Être Chrétien au Régime Ecossais Rectifié

Être Chrétien au Régime Ecossais Rectifié

Alain Le Kern

Editions Arqa – https://editions-arqa.com/

C’est un livre très personnel que nous propose Alain Le Kern, une méditation sur la nature du Régime Ecossais Rectifié et ce qu’il véhicule jusqu’à nous.

L’histoire, les rituels servent ici à s’approcher de l’essence d’un projet « chevaleresque puis sacerdotal ».

Alain Le Kern nous montre en quelques pages comment Jean-Baptiste Willermoz, très habilement, a introduit la doctrine de la Réintégration de Martinès de Pasqually au sein du Régime Ecossais Rectifié, en faisant l’une des deux matrices dont l’exploration est indispensable.

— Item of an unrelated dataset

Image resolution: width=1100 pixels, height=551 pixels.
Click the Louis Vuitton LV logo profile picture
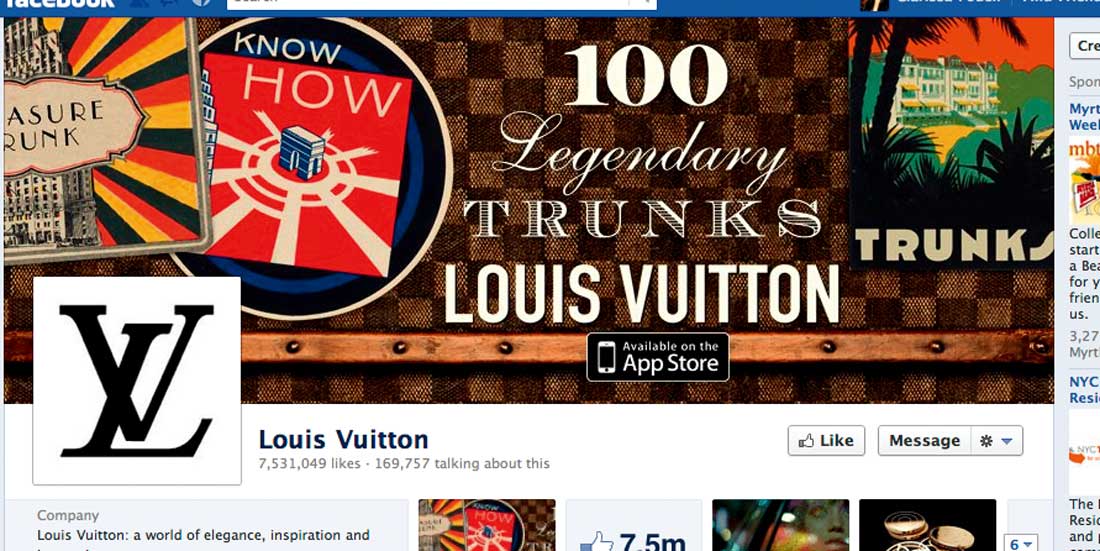click(137, 380)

« Il est facile, nous dit-il, d’appréhender la pratique d’une magie opérative sous l’angle du folklore et d’une recherche de pouvoirs mais fondamentalement il s’agit d’établir un lien, d’accéder à une révélation, d’approcher « le Centre », de réaliser une Union originelle à la Source. »

 


 

Alain le Kern envisage l’opérativité de la pratique des Vertus comme chemin vers le Centre, la Source. D’instant en instant, la « Chute » est tout aussi permanente que la Réintégration. C’est la pratique, « lâcher prise », « présence à l’instant », « vision libre » … qui nous orientent vers la Source. Il s’agit d’une attitude, à édifier ou retrouver, ajustée aux exigences de la queste.

« L’enseignement transmis par Martinès de Pasqually, et déployé jusqu’à Jean-Baptiste Willermoz, peut être compris comme une épiphanie. Si l’on se réfère à ce qui nous est parvenu sur les rituels des Réau-Croix comme d’ailleurs de la mise en place du degré des Chevaliers Bienfaisants de la Cité Sainte, nous sommes devant une Théurgie, une magie cérémonielle, un idéal chevaleresque et une voie spiritualiste. »

Très conscient des « maladies de la Franc-maçonnerie », Alain Le Kern alerte sur le danger des systèmes, soumis à l’entropie, et sur le danger personnel, celui des crispations égotiques favorisées par la mondanité de l’époque. Il distingue la fonction initiatique de la fonction thérapeutique, qui doit rester profane et rappelle quelques fondamentaux du monde de l’initiation, trop oubliés de nos jours.

« Vous comprendrez ainsi, dit-il, qu’un homme traditionnel est un homme de Foi. Mais ce n’est pas une Foi suscitée ou illustrée – voire même défendue par des dogmes. C’est l’expression extériorisée d’un élan de notre âme vers le Principe organisateur de tout ce qui est : la jonction de notre âme personnelle avec l’âme du monde. C’est une croyance active sans cesse renouvelée envers la Vie. »

Plutôt que d’étaler son érudition comme tant d’auteurs qui écrivent sur le RER, Alain le Kern a fait le choix, par un questionnement approprié et des vignettes initiatiques choisies, de ne retenir que l’essentiel.